Methods: Analytical cross-sectional study conducted in students in the last two years of medical school. A virtual survey was conducted using a previously validated questionnaire to find the general knowledge level of DM2. In addition, factors associated with the knowledge level were explored using appropriate hypothesis tests.
Results: A total of 127 participants were included, 58 externships and 69 internships. The mean knowledge of DM2 was 67.14% in general and was the same in internships and externships. An association was found between knowledge and living with a person with DM (Coef=1.01 and p=0.015).

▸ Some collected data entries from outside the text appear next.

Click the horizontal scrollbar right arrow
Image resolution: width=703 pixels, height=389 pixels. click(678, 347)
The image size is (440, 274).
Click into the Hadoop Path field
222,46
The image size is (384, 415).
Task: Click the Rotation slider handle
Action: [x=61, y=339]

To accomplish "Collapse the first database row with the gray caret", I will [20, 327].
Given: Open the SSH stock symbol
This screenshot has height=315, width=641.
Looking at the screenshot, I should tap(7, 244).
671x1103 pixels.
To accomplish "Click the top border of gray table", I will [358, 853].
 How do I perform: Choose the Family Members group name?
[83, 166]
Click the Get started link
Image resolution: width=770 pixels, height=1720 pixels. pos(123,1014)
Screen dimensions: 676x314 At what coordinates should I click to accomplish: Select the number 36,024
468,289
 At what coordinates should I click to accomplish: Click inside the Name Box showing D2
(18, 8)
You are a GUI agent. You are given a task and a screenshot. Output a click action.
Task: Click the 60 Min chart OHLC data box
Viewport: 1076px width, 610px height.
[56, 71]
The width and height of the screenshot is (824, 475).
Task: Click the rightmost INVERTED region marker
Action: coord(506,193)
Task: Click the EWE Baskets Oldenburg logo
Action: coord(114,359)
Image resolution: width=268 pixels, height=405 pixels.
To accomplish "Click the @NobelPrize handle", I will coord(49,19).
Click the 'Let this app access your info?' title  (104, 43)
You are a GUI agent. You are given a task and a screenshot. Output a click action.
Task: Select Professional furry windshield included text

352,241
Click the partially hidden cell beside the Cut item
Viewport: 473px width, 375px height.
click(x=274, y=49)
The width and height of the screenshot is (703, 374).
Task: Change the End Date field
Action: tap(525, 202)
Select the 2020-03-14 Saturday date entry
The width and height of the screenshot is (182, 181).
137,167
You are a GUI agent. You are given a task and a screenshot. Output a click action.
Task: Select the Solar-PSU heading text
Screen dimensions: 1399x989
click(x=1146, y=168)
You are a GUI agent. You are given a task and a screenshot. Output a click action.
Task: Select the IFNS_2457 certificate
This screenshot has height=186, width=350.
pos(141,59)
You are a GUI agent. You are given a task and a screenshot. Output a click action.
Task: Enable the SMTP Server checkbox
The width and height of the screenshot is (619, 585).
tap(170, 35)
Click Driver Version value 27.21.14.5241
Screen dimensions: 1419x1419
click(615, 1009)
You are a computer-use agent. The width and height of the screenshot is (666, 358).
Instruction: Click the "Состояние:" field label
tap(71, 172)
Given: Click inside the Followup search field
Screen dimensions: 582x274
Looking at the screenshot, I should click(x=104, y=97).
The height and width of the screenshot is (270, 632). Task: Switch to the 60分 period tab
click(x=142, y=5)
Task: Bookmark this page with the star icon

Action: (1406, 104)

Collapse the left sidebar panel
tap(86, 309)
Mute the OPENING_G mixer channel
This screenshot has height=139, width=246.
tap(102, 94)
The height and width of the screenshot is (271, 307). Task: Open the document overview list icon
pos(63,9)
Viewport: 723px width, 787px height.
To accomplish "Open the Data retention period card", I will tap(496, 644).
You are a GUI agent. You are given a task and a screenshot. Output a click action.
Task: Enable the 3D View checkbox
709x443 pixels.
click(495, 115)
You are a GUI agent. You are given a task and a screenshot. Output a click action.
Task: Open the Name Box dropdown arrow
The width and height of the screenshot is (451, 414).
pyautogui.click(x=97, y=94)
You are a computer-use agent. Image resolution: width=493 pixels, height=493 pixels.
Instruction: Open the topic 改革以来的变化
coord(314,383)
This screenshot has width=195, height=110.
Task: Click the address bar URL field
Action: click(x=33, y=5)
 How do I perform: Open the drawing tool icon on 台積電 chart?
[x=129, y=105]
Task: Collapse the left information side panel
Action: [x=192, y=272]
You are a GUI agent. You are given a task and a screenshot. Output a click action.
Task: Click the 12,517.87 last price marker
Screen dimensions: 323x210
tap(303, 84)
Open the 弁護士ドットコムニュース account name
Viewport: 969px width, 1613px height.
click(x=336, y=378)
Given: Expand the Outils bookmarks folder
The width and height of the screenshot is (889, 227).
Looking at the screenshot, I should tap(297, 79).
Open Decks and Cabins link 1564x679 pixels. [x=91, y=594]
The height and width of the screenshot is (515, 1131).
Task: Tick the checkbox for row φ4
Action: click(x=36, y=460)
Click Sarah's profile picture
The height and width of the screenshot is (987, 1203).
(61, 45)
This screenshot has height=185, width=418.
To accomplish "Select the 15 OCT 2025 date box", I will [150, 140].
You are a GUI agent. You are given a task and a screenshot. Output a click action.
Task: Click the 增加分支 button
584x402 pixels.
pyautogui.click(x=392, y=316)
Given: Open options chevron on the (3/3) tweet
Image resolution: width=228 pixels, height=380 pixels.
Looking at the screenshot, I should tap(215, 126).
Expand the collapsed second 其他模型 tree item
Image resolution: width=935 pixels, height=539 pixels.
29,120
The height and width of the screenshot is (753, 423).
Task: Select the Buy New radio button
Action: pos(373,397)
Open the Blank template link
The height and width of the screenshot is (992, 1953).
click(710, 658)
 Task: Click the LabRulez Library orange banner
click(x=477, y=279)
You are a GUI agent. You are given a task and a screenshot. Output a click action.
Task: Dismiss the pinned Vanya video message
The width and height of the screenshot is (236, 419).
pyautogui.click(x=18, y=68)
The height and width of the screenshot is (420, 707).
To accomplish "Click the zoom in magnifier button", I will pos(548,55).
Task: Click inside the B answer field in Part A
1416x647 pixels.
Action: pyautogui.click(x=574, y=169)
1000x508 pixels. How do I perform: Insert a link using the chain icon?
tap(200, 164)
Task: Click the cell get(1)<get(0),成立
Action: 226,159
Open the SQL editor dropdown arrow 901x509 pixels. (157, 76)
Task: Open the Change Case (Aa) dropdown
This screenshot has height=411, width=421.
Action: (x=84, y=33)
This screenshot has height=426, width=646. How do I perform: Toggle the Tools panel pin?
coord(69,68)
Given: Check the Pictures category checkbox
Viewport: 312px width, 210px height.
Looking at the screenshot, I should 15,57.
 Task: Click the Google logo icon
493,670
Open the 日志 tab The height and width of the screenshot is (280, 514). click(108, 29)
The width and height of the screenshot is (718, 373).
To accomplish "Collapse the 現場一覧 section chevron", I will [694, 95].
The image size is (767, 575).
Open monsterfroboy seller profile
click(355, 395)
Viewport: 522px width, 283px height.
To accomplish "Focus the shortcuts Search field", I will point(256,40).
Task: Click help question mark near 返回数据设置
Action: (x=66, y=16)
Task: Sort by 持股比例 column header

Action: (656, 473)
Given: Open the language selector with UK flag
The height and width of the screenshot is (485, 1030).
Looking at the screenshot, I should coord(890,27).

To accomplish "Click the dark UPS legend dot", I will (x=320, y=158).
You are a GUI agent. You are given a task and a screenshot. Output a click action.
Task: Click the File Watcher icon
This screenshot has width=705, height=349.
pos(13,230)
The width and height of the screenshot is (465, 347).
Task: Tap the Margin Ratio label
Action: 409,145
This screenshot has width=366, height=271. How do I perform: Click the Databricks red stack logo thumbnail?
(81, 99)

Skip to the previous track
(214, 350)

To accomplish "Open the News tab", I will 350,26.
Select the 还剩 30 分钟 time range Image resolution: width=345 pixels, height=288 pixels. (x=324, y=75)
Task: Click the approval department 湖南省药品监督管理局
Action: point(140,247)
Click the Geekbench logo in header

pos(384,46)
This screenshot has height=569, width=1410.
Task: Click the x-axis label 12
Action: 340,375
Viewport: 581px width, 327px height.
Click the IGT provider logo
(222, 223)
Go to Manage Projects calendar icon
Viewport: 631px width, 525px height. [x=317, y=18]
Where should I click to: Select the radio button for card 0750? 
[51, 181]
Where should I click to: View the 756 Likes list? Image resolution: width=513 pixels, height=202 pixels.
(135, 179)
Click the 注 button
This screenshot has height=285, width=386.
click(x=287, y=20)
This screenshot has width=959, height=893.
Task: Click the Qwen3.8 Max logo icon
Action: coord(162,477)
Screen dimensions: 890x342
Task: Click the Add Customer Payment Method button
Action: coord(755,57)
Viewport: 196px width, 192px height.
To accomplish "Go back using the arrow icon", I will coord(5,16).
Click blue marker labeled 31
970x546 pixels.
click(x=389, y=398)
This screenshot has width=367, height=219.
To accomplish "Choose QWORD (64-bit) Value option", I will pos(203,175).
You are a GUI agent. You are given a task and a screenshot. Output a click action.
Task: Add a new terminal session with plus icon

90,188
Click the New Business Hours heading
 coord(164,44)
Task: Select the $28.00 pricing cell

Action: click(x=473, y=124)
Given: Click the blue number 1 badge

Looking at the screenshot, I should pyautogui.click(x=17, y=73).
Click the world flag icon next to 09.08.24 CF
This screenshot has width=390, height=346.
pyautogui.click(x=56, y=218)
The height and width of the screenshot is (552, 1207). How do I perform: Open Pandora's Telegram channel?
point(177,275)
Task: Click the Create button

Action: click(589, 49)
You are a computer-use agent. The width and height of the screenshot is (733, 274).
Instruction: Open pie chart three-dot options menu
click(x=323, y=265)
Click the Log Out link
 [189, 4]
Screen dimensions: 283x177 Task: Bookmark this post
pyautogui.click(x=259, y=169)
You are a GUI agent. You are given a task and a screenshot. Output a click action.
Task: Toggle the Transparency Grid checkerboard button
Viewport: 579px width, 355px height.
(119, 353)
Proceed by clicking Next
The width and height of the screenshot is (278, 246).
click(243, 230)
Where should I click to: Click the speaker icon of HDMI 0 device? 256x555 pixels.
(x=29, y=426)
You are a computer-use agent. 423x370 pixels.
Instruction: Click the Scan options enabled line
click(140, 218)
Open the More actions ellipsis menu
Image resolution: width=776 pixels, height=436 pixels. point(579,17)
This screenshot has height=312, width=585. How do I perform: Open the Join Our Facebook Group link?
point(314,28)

Conclusions: The average in the questionnaire on knowledge of DM2 is slightly higher than the average found in other studies with questionnaires like the present study. A higher level of knowledge would be associated with living with a person with diabetes mellitus.
Keywords
Type 2 Diabetes Mellitus, Knowledge Level of the Disease, Medical Student
Article Details
1. Introduction
Type 2 diabetes mellitus (DM2) is one of the most prevalent chronic diseases worldwide and is on the rise [1]. According to the International Diabetes Federation (IDF), there are currently 463 million adults living with DM2 around the world. As a result, if no measures are taken to control DM2, it is expected that by 2045, 700 million people will suffer from DM2 [2]. In Peru, according to the last systematic review on the incidence and prevalence of DM2, it was calculated that there were approximately 2 new cases per 100 persons per year [3]. Likewise, in the last report on "Burden of Disease in Peru" conducted by the Ministry of Health (MINSA), in the analysis of the burden by disease subcategories, it was found that DM2 represents the fourth cause at the national level of Disability-Adjusted Life-Years (DALYs); while at the regional level of Lima it constituted the first [4, 5]. In addition, it is known that DM2 and its both acute and chronic complications represent a substantial economic cost [6]. In 2019, the global health expenditure related to diabetes was 760 billion USD with a projected growth of 825 billion USD per year by 2030 and 845 billion USD by 2045 [7]. Furthermore, in the same year, the IDF reported that the average health expenditure per person with diabetes in Peru was USD 1,135.3 [8].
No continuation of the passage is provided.